On the Metroline issue, nothing happened. We were retired in 1975 after the coup. I went into private life. Later, we resuscitated the project. There is no way you can carry everybody — workers, passengers within a short time on road where a city is more than two million. You want to put everybody in taxis? It’s not possible. We were able to persuade the government. At that time, Shehu Musa Yar’ Adua was the Minister for Transport to make it that one, in principle; every city above two million should have mass transit. Two, arising from that we would identify 14 cities that were about two million or already two million; with of course Lagos. For Lagos, we agreed that they should go and design for construction a mass transit line immediately. We selected RTP of France. The fantastic thing they have in Paris is coordinating the buses with the subways etc linking one another. It’s fantastic. They had also worked in San Francisco, USA. They were appointed and we all agreed. Their credentials were very good.
We went from Lagos to Ibadan, Ilorin, Kaduna, Jos, Kano, Markurdi, Enugu, Aba, Port Harcourt, Benin City, Warri and Abuja, which was projected to be the capital. RTP decided on designing Lagos. Then the military government said they were going to hand-over in 1979. They bought the idea. Of course, they wanted to plan a Transport Commission but that they would leave it to the civilians. But in the meantime, the French RTP had done preliminary studies and handed over.
Jakande came. Some people went to him and sold the idea of light municipal mass transit or something. So, he had to fall back to the RTP decisions.

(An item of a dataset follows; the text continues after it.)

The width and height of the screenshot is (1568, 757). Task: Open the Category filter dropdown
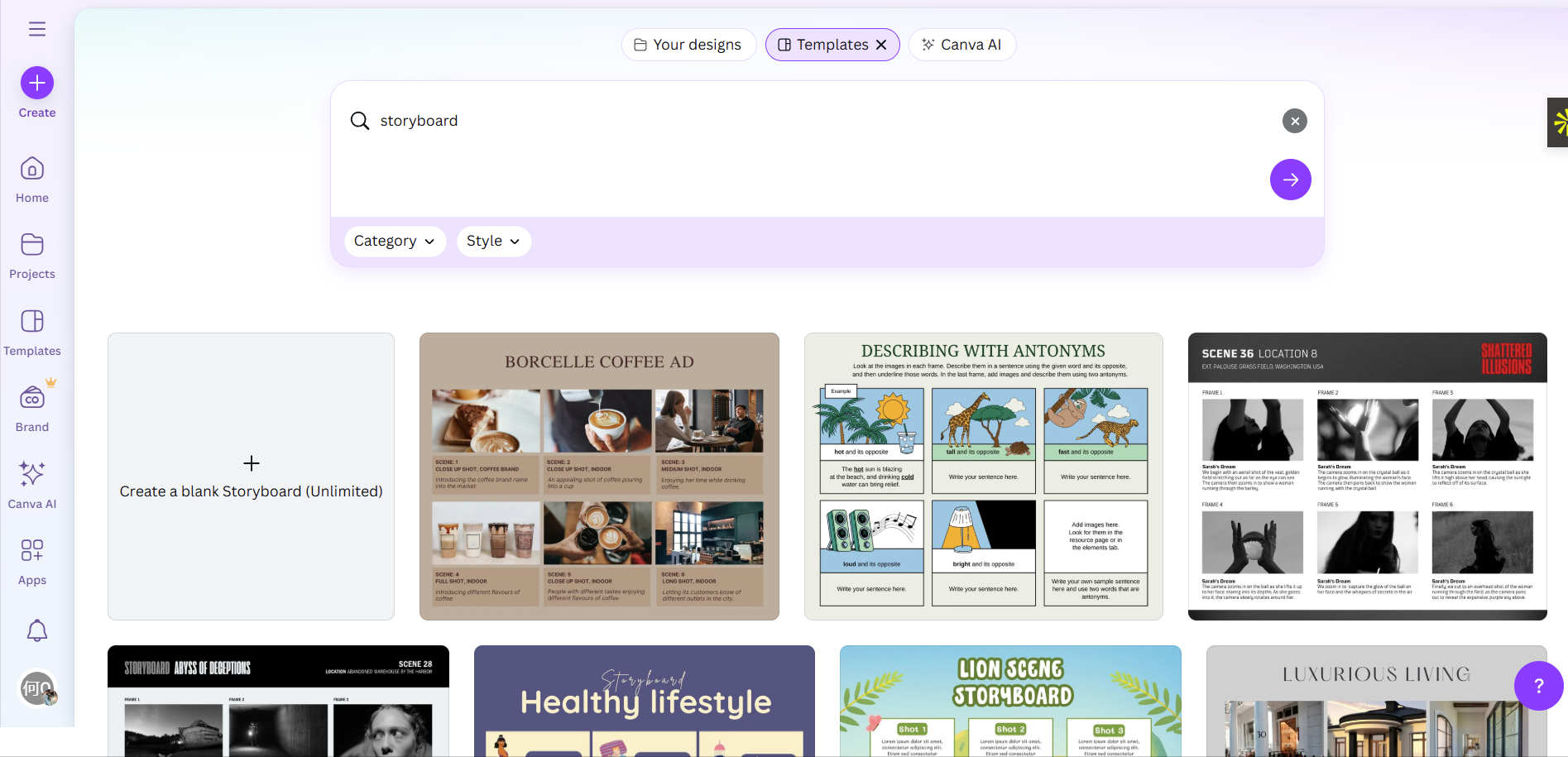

And we were lucky, we secured $450 million loan at six percent fixed interest rate for 25 years. One month later, it was impossible to get such loan because of change of policy. But there we were lucky that for 25 years we would have had this at give-away. And economic studies have already shown that charging the prices people were already paying, we didn’t need subsidy. The country would benefit. They looked at Abidjan and Cairo. Abidjan wasn’t quite ready. So, Cairo. They started designing Lagos and Cairo the same time. Then people”(Buhari/Idiagbon)” did coup against Shagari and decided to cancel the project of which we had already paid 15 percent per $60 million. Work had started in Yaba. They then took us to court and they found us guilty naturally and fined us $60 million. I am sure that’s part of what we settled finally in the Paris Club debt.

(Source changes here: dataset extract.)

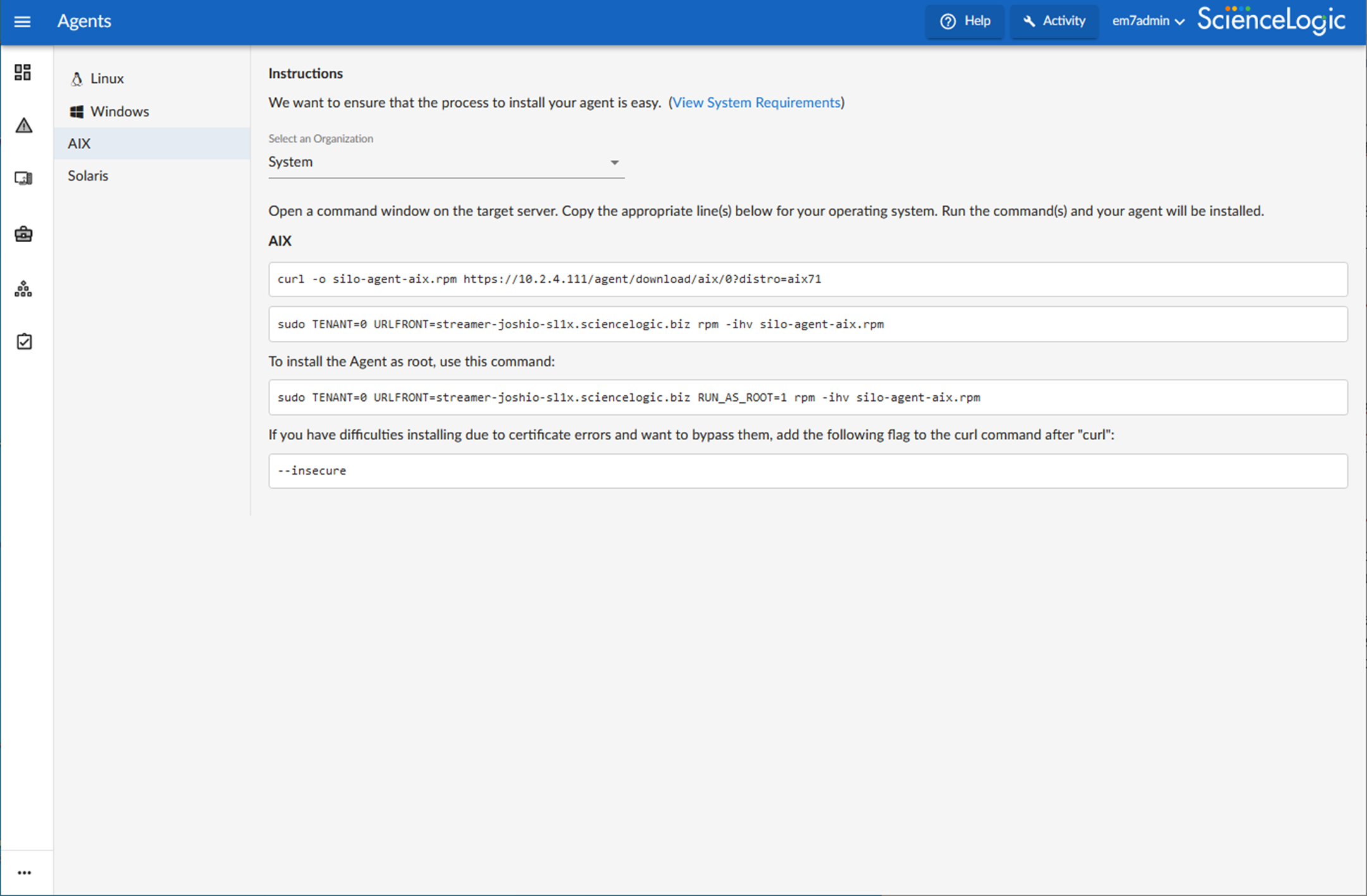The width and height of the screenshot is (1367, 896).
Task: Select the Linux agent tab
Action: click(x=106, y=78)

It must have become $3 billion dollars and not one kilometer was constructed. You can see the stupidity and how we waste money. But these same characters — then, we had not gone back to civilian rule — were very happy in 1990 to be honoured guests in Cairo at the commissioning of Cairo Mass Transit which has made all the difference to Cairo! We are not ashamed. They all went there. Maybe they did not know what they were doing. How can a country lose time, lose treasure? And they have brilliant Nigerians manning places abroad. Then as a country we make ourselves objects of ridicule.
They showed me what they are planning now. I am not opposed to it. Half bread is better than none. Let it go ahead. By now we should have been extending the previous plan towards Okokomaiko and Victoria Garden City.
That would have removed two- thirds of the cars from the road on a week day.